AuthConfig::dev_mode() and AuthMiddleware::permissive() are test helpers that bypass JWT validation. They fail at construction with a ForgeError::Config when FORGE_ENV=production, so a stray dev override cannot accidentally ship. Set this variable on every production deployment:

FORGE_ENV=production

Patterns

Development

Development uses docker compose up --build to run the project. The forge.toml in generated projects uses ${DATABASE_URL} which is set by the Docker Compose environment:

[project]
name = "my-app"

[database]
url = "${DATABASE_URL}"

[gateway]
port = 9081

Production Single Node

[project]
name = "my-app"

[database]
url = "${DATABASE_URL}"
pool_size = 100

[gateway]
port = 9081

[auth]
jwt_algorithm = "RS256"
jwks_url = "${JWKS_URL}"
jwt_issuer = "${JWT_ISSUER}"
jwt_audience = "${JWT_AUDIENCE}"

[worker]
max_concurrent_jobs = 20

Production Multi-Node

API nodes:

[database]
url = "${DATABASE_URL}"
pool_size = 40
replica_urls = ["${DATABASE_REPLICA_URL}"]
read_from_replica = true

[node]
roles = ["gateway", "function"]

[cluster]
discovery = "postgres"

Worker nodes:

[database]
url = "${DATABASE_URL}"
pool_size = 30
statement_timeout = "10m"

[node]
roles = ["worker"]
worker_capabilities = ["general"]

[worker]
max_concurrent_jobs = 25

[cluster]
discovery = "postgres"

Specialized Workers

GPU processing node:

[node]
roles = ["worker"]
worker_capabilities = ["gpu"]

[worker]
max_concurrent_jobs = 4  # GPU memory limits concurrency
job_timeout = "2h"  # 2 hours for training jobs

Under the Hood

Environment Variable Substitution

Variables match the pattern ${VAR_NAME} where VAR_NAME contains uppercase letters, numbers, and underscores:

let re = Regex::new(r"\$\{([A-Z_][A-Z0-9_]*)\}")?;

Substitution happens at parse time.

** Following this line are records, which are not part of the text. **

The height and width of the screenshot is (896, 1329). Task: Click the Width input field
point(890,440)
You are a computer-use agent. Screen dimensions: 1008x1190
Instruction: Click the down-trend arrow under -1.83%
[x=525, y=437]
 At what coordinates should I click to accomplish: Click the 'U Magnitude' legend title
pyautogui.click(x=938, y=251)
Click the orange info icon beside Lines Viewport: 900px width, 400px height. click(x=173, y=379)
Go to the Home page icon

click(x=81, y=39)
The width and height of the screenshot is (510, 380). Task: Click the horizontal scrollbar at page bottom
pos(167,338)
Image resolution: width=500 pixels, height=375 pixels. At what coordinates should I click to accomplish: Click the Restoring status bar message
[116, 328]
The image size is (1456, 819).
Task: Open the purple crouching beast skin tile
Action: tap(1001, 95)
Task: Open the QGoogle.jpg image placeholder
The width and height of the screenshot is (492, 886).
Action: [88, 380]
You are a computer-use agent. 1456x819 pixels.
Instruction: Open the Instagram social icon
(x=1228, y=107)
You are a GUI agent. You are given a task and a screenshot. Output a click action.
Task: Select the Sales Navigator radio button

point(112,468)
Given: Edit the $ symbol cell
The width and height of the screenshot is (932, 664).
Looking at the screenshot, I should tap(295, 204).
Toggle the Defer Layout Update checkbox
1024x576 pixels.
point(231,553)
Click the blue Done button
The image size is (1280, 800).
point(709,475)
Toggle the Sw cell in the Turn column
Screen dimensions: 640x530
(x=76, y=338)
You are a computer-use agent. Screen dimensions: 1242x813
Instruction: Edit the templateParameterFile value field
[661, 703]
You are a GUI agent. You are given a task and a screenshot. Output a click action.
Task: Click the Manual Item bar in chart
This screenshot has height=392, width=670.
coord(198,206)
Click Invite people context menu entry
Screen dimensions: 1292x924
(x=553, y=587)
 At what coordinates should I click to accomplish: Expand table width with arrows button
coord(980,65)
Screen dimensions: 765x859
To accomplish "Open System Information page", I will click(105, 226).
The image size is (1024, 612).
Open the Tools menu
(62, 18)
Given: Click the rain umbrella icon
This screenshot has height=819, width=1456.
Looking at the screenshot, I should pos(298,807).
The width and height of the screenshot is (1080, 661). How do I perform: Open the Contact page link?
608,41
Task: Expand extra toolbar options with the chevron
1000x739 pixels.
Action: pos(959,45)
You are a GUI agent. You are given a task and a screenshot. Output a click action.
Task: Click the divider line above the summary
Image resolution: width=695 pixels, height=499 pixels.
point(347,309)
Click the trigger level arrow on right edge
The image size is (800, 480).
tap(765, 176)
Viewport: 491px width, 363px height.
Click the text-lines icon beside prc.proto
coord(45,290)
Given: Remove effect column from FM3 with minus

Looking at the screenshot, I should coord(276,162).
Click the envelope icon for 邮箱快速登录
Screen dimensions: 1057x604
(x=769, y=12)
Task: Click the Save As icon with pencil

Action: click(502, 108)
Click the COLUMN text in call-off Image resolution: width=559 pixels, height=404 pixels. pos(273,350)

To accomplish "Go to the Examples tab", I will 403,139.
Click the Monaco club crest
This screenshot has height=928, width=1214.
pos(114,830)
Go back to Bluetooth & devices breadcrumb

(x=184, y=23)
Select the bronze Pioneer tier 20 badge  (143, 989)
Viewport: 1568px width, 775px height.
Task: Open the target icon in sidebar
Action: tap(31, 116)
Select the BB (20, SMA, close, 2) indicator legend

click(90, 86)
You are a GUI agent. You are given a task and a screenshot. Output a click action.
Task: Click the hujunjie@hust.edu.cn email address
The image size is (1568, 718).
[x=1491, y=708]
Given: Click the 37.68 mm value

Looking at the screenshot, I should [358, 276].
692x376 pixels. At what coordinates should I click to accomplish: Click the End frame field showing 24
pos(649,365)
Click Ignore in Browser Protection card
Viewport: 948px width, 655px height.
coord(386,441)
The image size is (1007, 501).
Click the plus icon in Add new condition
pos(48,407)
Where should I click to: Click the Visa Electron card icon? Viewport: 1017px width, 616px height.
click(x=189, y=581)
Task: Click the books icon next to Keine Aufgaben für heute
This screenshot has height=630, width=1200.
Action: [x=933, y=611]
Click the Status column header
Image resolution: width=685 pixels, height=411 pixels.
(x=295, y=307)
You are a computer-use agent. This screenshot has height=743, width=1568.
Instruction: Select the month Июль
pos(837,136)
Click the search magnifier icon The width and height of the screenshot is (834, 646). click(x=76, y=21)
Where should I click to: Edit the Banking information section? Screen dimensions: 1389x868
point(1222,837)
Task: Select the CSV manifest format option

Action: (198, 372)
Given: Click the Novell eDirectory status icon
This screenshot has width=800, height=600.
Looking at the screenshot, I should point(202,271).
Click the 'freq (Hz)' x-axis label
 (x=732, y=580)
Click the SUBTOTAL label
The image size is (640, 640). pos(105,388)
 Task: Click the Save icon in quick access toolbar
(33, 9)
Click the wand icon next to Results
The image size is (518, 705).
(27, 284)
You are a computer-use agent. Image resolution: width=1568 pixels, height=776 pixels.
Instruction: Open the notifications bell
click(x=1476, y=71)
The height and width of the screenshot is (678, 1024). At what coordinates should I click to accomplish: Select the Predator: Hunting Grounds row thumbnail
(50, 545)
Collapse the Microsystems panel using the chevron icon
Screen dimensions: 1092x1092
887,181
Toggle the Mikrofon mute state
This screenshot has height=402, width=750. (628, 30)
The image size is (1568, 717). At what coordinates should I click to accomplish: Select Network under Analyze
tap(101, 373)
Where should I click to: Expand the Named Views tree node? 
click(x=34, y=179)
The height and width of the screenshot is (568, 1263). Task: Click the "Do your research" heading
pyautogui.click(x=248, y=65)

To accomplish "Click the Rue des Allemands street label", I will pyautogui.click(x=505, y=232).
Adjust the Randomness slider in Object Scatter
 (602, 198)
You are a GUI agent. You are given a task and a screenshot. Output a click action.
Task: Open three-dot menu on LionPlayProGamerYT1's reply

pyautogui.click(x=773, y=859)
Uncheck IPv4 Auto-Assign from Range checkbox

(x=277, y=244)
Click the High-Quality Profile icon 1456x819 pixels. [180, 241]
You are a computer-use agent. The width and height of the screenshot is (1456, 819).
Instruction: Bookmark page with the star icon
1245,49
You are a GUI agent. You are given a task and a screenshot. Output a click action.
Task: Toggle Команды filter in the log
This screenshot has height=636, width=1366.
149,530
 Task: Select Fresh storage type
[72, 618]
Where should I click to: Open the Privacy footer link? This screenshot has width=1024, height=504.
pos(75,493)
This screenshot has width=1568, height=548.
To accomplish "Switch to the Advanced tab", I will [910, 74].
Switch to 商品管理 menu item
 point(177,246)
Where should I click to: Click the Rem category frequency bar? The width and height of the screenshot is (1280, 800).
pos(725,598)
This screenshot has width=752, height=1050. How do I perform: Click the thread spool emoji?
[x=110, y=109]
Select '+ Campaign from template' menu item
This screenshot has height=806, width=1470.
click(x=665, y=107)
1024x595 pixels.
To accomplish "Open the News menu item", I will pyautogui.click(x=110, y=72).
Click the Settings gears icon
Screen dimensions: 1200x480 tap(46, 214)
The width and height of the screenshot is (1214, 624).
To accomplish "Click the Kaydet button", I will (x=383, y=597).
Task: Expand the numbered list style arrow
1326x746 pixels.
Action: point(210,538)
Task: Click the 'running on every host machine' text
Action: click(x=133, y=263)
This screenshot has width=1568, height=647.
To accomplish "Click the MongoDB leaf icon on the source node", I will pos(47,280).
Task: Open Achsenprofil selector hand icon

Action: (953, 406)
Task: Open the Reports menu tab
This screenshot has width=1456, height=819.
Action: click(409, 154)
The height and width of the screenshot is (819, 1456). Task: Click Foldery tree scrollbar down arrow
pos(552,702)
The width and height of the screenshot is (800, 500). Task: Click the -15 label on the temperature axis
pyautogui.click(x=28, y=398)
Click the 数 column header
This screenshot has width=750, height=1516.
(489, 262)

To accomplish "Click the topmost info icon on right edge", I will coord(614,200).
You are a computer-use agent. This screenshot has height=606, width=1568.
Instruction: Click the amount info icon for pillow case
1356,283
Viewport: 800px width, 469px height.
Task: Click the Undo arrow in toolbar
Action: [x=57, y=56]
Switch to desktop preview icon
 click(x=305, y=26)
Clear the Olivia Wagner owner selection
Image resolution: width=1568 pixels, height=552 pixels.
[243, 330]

Unset variables remain as literal ${VAR_NAME} strings (useful for detecting misconfiguration).

Workload Separation

Forge runs one primary connection pool. Bulkheading happens at the worker level: dedicated worker nodes with their own pool_size and max_concurrent_jobs budgets, plus statement_timeout to bound runaway queries. The connection layer is not where you isolate workloads — at scale, that's just a knob that consumes the same finite database connection budget under another name.

Cluster Discovery

Nodes discover each other through PostgreSQL:

SELECT * FROM forge_nodes WHERE last_heartbeat > NOW() - INTERVAL '15s'

Nodes insert their address on startup, update on heartbeat, and get cleaned up when dead_threshold passes. Additional infrastructure is not required.

Node Role Enforcement

Roles determine which subsystems start:

if config.node.roles.contains(&NodeRole::Gateway) {
    start_http_server(&config.gateway).await?;
}
if config.node.roles.contains(&NodeRole::Worker) {
    start_job_worker(&config.worker).await?;
}
if config.node.roles.contains(&NodeRole::Scheduler) {
    start_cron_scheduler().await?;
}

Omitted roles mean those subsystems never start. A Worker-only node never binds the HTTP port. A Gateway-only node never polls the job queue.